▶ _TASK INSTRUCTIONS_
Please repeat exactly the lines from the one containing "This screenshot has" to the end of the entries below, both included, and omit all pictures.

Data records

*** Block opens ***

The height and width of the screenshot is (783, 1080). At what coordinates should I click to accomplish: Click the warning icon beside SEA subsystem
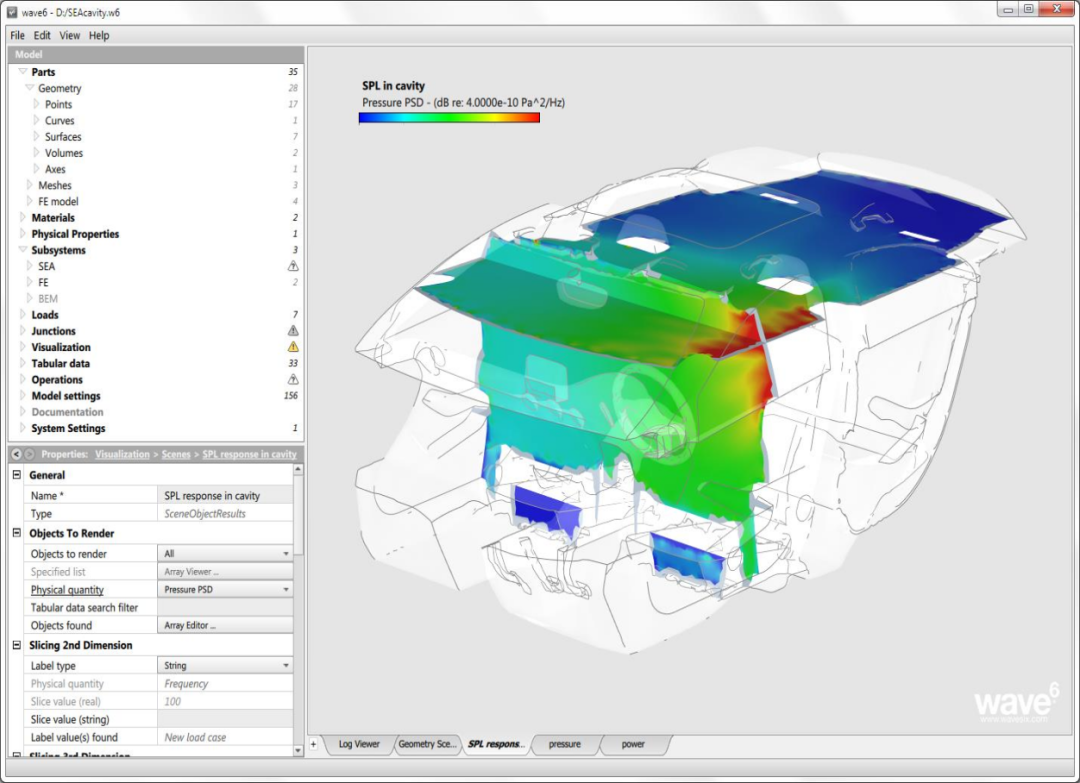293,266
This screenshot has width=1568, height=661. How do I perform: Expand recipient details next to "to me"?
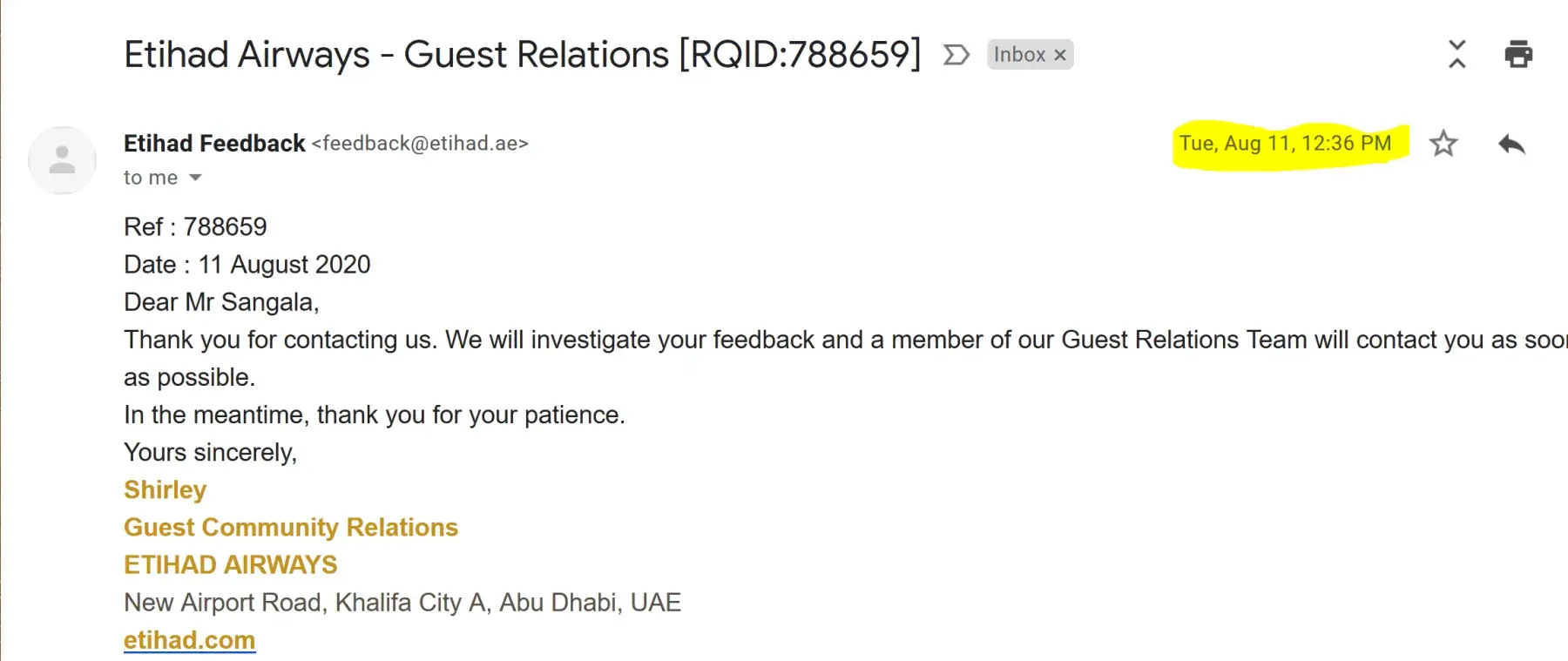click(196, 178)
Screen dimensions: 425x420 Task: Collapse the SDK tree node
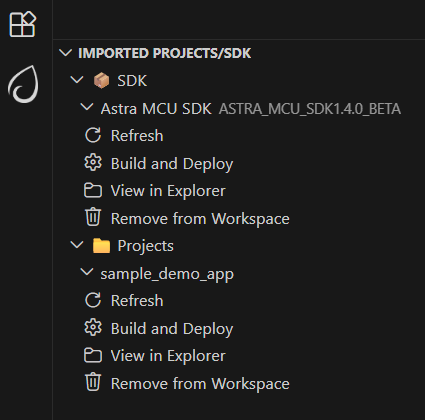[x=77, y=80]
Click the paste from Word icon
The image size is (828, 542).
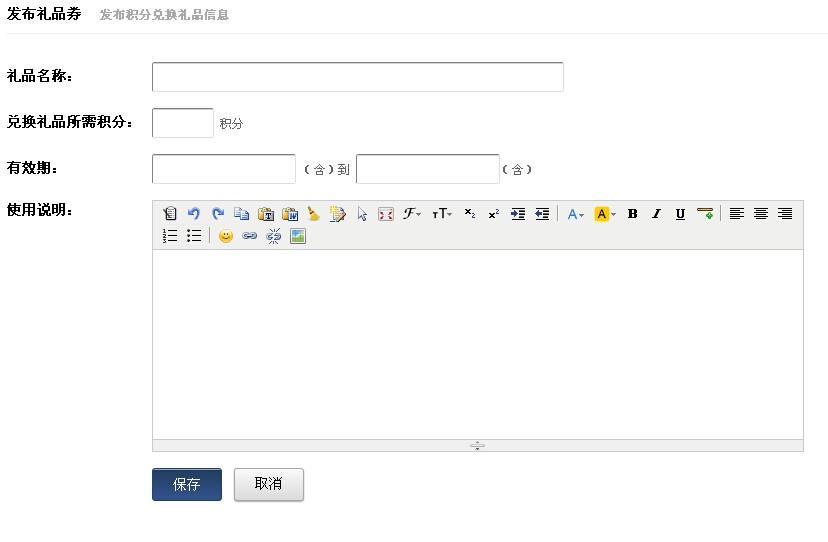coord(290,213)
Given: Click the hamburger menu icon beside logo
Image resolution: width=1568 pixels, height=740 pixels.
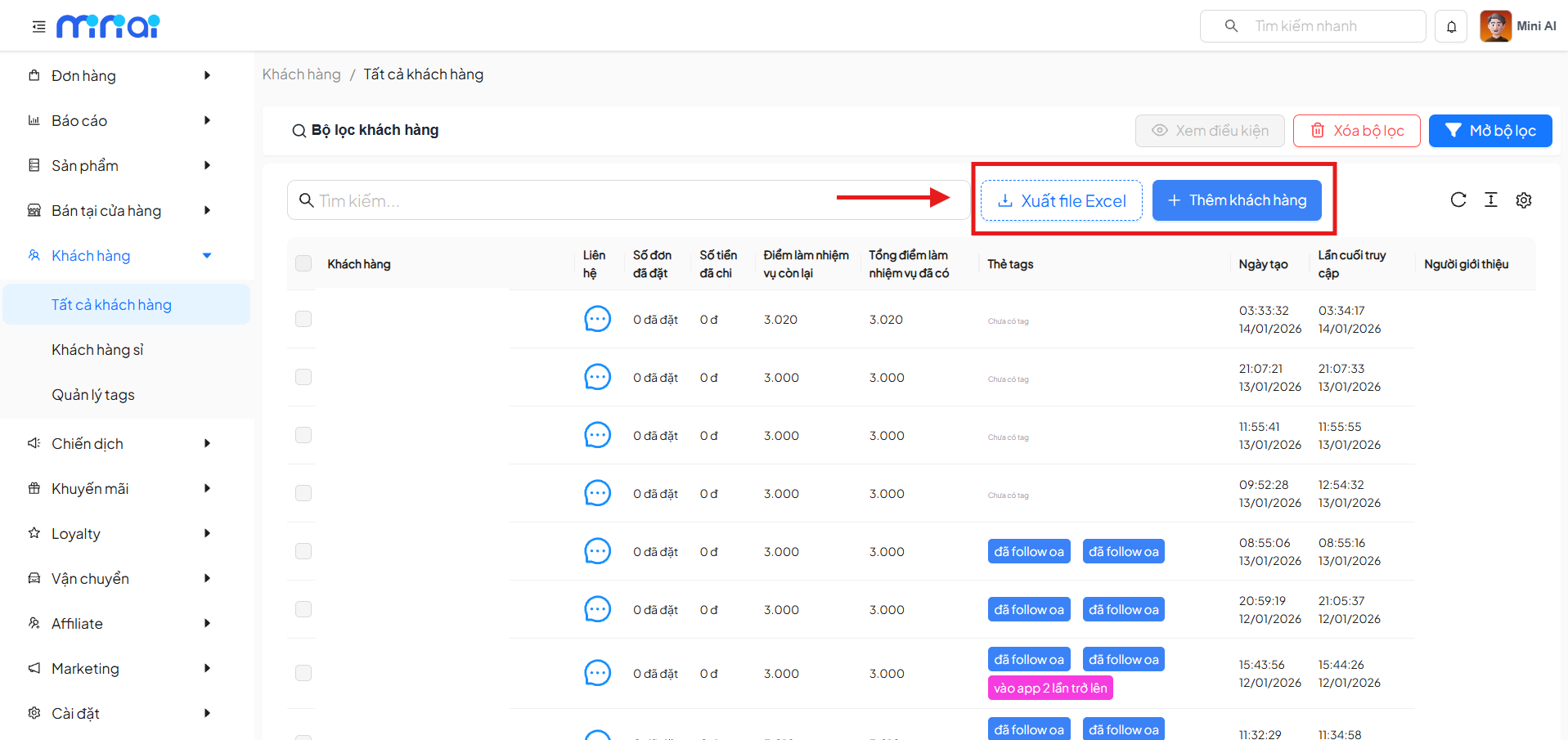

*** Block closes ***

▶ _ANSWER FOR THE TASK_
This screenshot has width=1568, height=661. How do I perform: Expand recipient details next to "to me"?
click(196, 178)
Screen dimensions: 425x420 Task: Collapse the SDK tree node
[x=77, y=80]
Click the paste from Word icon
The image size is (828, 542).
coord(290,213)
Given: Click the hamburger menu icon beside logo
Image resolution: width=1568 pixels, height=740 pixels.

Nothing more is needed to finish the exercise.